Una terapia CAR-T ha indotto la remissione completa e duratura di tre gravi malattie autoimmuni in una paziente, aprendo nuove prospettive terapeutiche: è il risultato di un caso clinico guidato da Fabian Muller dell'University Hospital di Erlangen (Germania), pubblicato sulla rivista Med. Dopo oltre dieci anni di malattia e numerosi trattamenti inefficaci, la paziente è rimasta libera da terapia per un anno, con normalizzazione dei parametri ematici e significativo miglioramento della qualità di vita. Il caso riguarda una donna di 47 anni affetta da anemia emolitica autoimmune, trombocitopenia immune e sindrome da anticorpi antifosfolipidi, tre patologie caratterizzate da una disfunzione del sistema immunitario.

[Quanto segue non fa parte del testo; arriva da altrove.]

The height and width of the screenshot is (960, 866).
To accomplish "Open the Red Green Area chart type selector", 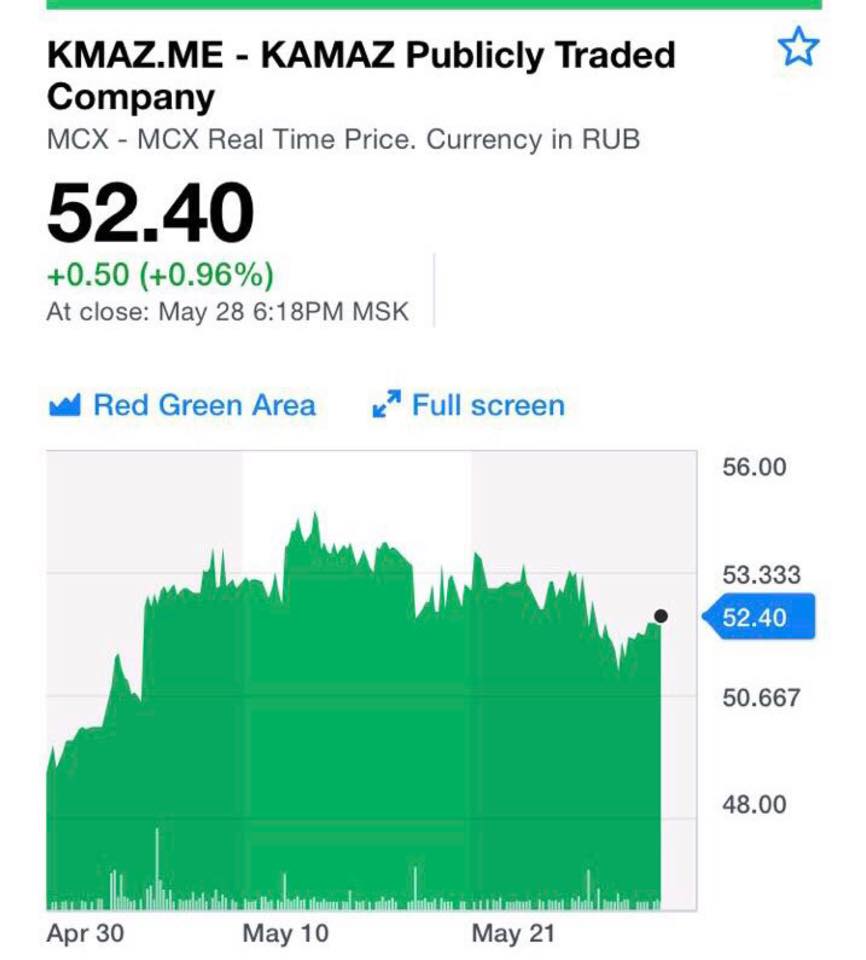I will pos(203,406).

Dall’oncologia al trattamento delle mattie autoimmuni
Nonostante nove linee di trattamento, tra cui anticorpi, steroidi e farmaci immunosoppressori, la paziente continuava a necessitare trasfusioni quotidiane e terapia anticoagulante permanente. Il team ha quindi applicato la terapia CAR-T, una strategia basata sulla modifica genetica delle cellule T del paziente per riconoscere e distruggere cellule bersaglio, già utilizzata in oncologia. In questo caso, le cellule sono state ingegnerizzate per colpire la proteina CD19 presente sulle cellule B, responsabili della produzione di anticorpi.